Afrikalinguistische Feldforschung
Auf dem afrikanischen Kontinent werden an die 2000 Sprachen gesprochen, von denen viele noch nicht einmal in ihren elementaren Grundstrukturen beschrieben sind. Auch viele der bekannteren Sprachen Afrikas sind nur lückenhaft erforscht. Um hier solide Grundlagen sowohl für die Sprachtypologie und den Sprachvergleich als auch für die Erforschung von afrikanischer Geschichte, Kultur und Literatur zu liefern, besteht eine zentrale Aufgabe der Afrikanistik darin, die afrikanischen Sprachen aus den Kategorien ihrer eigenen lexikalischen und grammatischen Strukturen heraus zu beschreiben und im Gefüge ihrer gesellschaftlichen, kulturellen und historischen Bedingungen und Gebrauchsweisen zu analysieren. Dies kann nur in Kooperation mit den Sprachgemeinschaften vor Ort selbst und mit staatlichen und nichtstaatlichen Organisationen der jeweiligen Zielländer geschehen.
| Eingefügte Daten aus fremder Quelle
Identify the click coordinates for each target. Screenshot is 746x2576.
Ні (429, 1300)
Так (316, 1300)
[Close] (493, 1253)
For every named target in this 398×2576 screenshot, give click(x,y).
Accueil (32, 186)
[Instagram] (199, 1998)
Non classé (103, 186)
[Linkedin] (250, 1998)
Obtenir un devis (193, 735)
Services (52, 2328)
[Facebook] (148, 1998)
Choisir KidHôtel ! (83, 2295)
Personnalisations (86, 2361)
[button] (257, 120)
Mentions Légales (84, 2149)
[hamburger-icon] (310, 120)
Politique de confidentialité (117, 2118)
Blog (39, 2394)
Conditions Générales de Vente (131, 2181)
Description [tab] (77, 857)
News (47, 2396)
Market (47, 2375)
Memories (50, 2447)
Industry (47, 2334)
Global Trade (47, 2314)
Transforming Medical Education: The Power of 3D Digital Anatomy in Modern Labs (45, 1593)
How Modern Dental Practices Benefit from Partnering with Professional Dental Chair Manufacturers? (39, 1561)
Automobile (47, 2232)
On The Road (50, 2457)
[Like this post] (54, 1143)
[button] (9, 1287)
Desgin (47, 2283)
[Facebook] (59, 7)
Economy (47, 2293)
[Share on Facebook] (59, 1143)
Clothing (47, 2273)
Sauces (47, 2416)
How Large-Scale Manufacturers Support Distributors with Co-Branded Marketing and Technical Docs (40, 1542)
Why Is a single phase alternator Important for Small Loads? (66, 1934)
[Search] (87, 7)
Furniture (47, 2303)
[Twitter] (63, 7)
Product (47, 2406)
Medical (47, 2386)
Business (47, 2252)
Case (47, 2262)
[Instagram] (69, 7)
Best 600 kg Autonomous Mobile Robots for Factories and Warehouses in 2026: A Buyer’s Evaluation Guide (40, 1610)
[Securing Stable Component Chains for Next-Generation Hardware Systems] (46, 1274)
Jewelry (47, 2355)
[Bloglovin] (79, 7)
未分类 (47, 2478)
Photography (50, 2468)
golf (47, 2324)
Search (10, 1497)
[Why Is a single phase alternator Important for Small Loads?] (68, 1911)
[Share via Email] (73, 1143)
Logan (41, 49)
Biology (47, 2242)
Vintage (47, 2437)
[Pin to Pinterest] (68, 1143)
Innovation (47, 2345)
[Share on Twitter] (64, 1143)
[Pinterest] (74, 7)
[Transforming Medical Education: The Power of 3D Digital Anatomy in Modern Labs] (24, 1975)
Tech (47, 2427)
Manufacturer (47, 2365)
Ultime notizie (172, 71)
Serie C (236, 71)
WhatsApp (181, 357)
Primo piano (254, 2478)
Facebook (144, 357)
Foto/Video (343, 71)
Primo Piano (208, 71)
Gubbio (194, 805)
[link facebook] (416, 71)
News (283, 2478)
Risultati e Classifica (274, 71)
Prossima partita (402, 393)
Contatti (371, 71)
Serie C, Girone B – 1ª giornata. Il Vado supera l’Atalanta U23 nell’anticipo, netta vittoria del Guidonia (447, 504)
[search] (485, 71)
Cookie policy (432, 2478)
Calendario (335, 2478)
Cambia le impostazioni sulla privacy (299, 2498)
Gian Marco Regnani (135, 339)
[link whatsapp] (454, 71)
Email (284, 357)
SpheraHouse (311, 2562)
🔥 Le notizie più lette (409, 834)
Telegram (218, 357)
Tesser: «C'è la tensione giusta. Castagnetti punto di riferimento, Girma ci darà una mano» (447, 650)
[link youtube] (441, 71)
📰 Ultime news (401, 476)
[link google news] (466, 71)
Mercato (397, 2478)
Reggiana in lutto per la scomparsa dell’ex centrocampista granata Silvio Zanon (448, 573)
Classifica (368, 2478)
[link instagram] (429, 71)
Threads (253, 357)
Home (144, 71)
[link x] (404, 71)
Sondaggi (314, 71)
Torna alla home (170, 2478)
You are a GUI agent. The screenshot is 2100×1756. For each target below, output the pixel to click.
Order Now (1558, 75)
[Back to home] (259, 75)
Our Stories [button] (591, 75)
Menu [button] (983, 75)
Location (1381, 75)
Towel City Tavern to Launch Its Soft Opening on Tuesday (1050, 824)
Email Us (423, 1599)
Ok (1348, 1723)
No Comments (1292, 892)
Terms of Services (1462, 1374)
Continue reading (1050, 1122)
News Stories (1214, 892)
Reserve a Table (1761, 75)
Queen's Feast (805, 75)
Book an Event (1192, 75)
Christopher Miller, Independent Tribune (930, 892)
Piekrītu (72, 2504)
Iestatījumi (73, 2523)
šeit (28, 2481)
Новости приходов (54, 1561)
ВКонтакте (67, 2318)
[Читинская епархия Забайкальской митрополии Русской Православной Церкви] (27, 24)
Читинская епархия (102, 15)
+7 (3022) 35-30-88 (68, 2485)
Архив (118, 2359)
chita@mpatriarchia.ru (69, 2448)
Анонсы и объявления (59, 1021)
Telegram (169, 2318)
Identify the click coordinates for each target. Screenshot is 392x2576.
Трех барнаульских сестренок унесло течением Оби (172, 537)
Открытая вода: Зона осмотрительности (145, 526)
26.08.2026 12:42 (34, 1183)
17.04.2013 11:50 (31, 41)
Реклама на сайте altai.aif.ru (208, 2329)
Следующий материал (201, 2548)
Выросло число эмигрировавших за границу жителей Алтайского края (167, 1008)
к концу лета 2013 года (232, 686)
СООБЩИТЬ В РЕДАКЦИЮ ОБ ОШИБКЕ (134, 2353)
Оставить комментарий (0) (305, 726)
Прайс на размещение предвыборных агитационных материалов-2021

Feldforschungen sind daher elementarer Bestandteil der Arbeit von Afrikanist*innen.
Neben der großen intellektuellen Herausforderung und dem Reiz der interkulturellen Begegnung können Feldforschungsaufenthalte aber auch große Belastungen für die Forschenden darstellen, weil sie sich —wochen– oder monatelang von Familie und Freunden getrennt — in einem ungewohnten Umfeld zurechtfinden müssen.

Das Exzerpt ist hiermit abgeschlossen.